• Work request: Look for "will" in each line of the entries, and return the matching lines.

• Extracted entries:

/---

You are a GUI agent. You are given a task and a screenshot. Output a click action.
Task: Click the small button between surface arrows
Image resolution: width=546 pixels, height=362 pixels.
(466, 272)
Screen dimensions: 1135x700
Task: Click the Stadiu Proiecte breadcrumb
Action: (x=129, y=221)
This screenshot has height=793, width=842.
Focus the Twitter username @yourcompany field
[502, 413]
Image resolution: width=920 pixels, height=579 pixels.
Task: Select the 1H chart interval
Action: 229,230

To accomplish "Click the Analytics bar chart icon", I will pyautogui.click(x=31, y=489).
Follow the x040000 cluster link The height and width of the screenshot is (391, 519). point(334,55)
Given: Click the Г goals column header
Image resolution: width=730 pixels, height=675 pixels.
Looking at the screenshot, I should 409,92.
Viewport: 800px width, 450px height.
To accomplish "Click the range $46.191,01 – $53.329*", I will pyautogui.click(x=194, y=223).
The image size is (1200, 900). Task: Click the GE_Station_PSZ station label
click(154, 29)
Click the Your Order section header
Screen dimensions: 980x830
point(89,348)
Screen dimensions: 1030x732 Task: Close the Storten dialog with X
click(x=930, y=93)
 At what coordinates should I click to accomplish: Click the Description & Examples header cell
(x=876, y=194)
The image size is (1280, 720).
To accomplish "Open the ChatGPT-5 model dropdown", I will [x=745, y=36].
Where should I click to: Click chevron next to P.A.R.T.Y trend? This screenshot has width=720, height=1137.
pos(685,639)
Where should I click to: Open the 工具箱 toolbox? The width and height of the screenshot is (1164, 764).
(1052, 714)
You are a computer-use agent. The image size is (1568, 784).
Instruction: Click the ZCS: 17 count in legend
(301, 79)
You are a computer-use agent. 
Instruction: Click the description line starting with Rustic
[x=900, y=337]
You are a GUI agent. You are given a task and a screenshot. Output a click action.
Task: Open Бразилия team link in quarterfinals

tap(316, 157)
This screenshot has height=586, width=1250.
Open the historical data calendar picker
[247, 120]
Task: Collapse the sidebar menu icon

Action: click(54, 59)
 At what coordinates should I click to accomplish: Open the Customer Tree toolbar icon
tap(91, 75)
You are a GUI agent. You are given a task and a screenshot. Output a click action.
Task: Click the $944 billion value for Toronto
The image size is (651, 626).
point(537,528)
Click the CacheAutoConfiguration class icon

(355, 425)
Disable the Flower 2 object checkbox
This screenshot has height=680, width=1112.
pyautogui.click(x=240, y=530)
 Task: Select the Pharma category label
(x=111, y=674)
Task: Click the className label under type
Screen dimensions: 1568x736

\---

• Written solution:
To accomplish "Click the Analytics bar chart icon", I will pyautogui.click(x=31, y=489).
To accomplish "Click the range $46.191,01 – $53.329*", I will pyautogui.click(x=194, y=223).
To accomplish "Open the ChatGPT-5 model dropdown", I will [x=745, y=36].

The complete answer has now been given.